It has become my habit to pause and ask myself, what I am feeling at a given moment. I admire people who clearly know what they are feeling at all time, but I cannot count myself in that number.
The other day I was in conversation with myself, and God about this very question and I arrived at the conclusion I was feeling “unsettled”. This word conveys a lot of nuance. It is not that I am anxious or worried but rather that I feel I am journeying in novel and unfamiliar territory. I find myself pining, like so many of us, for a return to ‘normal’.
We are all journeying in strange and unfamiliar territory with the onslaught of a novel corona virus and so feeling unsettled is pretty normal (at least one thing is normal!).
But I began to think back. Was I settled before the pandemic? Is it a good thing to be settled?
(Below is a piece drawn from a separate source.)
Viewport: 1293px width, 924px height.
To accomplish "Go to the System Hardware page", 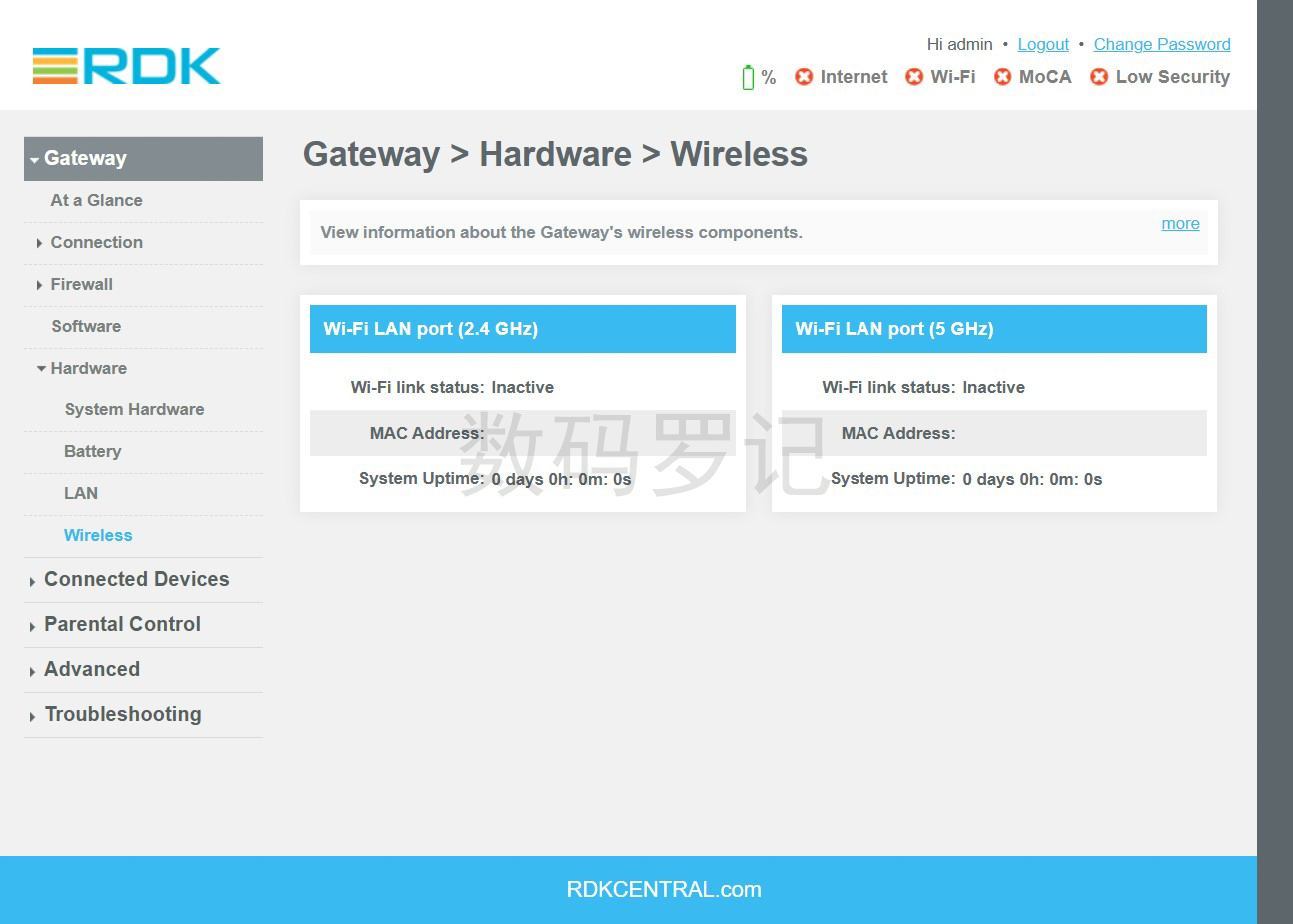I will point(134,409).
I started to think about the ‘settlers’ those who homesteaded this land. They only became settlers as they stopped moving. Before that they were sojourners.
I admire those early settlers. When I lived through bitterly cold prairie winters I thought about those hardy folks, in their soddies weathering their first such winter season. They clung tenaciously to the land and built! What amazing settlers they were!
In the world of temporal things being a tenacious settler is most admirable, but in the Kingdom of God I feel more called to be a missionary, someone in motion sent by Jesus Great Commission to “Go!”. This means that being ‘unsettled’ is the natural state of one following Jesus.
He is constantly “making all things new”. His love is “new every morning”. Moses and his people were to pick new manna each day.
I feel that I ought not to settle, for settling may mean living off wormy manna. Like the early Israelites I find myself wanting to go back though God’s promises lay forward.
Now all this does not mean that I do not miss things like in person gatherings, handshakes, and perhaps even hugs, but I believe God has a better and brighter future for me. He calls me to be unsettled but assured. He calls me not to obsess about losses but rather trust in my Provider.
I think I have come to understand that there is a positive ‘unsettled’ and a negative one. The call of Christ means holding the present, with all its bane and blessing, lightly and be prepared for the next stage in the journey and what glories await.
Jesus invites me to abundant life. I do not want to settle for less. As Captain T. used to say, “It gets gooderer and gooderer!”